NT has ACLs for everything. Each handle (read: descriptor) has associated ACLs.

Also, each handle can be waited ("selected") with same system call. No select()/epoll() vs wait() distinctions. Nw Linux has timerfd and procfd and others, but NT had these from birth.

In some way NT is more UNIX ("everything is a file") than UNIX itself.

2 comments

Hm which things are protected by ACLs on NT but not on Linux? Even though the "everything is a file" thing breaks down quite quickly on Linux, with lots of drivers just using ioctls for everything, you still have to open pretty much everything through their device node in /dev, which is affected by ACLs AFAIK. The only real exception I can think of is network sockets. But I'm probably thinking in a very UNIX-centric way, so there may be classes of things I'm missing
Here’s some of the Windows things which have these ACLs applied, except obvious ones i.e. files and sockets.

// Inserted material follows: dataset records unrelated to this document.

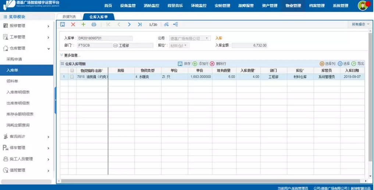
Task: Click the red delete X toolbar icon
Action: coord(73,24)

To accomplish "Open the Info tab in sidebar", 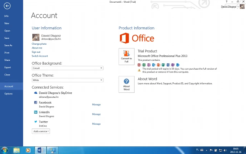I will click(x=7, y=16).
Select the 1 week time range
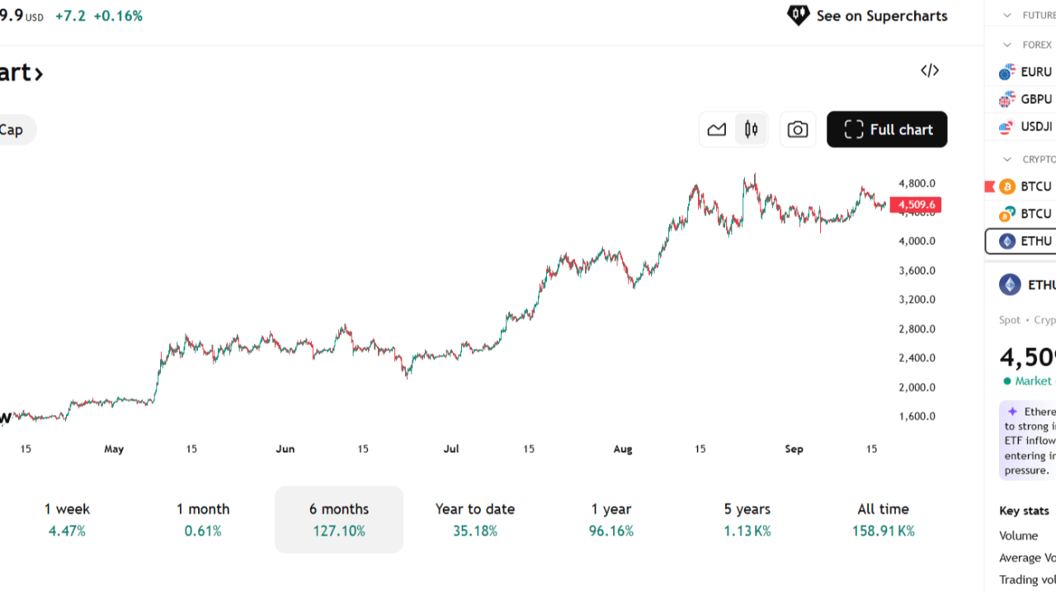The height and width of the screenshot is (594, 1056). [67, 520]
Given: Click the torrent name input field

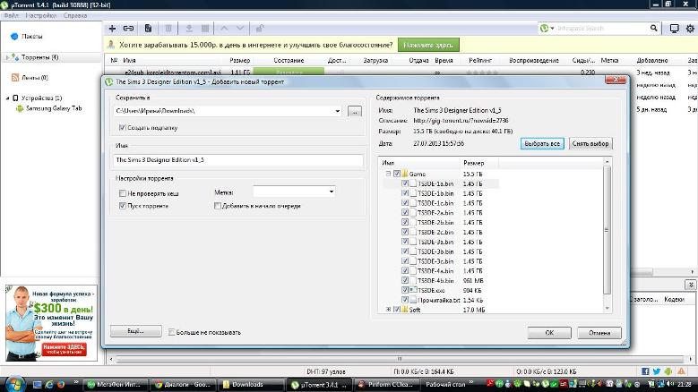Looking at the screenshot, I should 238,159.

• Disk volumes and physical disks

• Pipes

• Registry keys

• Processes and threads

• Inter-process synchronization primitives like mutexes, semaphores, and mailslots

• Shared memory sections

• Desktops; you need to pass access check before interacting with a desktop. The OS has multiple of them, used for fast user switching, concurrent remote desktop sessions, UAC prompt, logon screen.

• Other, more exotic things like job objects, windows stations, and ALPC ports.

To be fair, some of them are protected with ACLs on Linux because they are mapped into the file system. For example, physical disks are visible in the file system and the kernel does apply these security things to them.

Interesting, thank you.
Well, for NT -almost- everything is an object.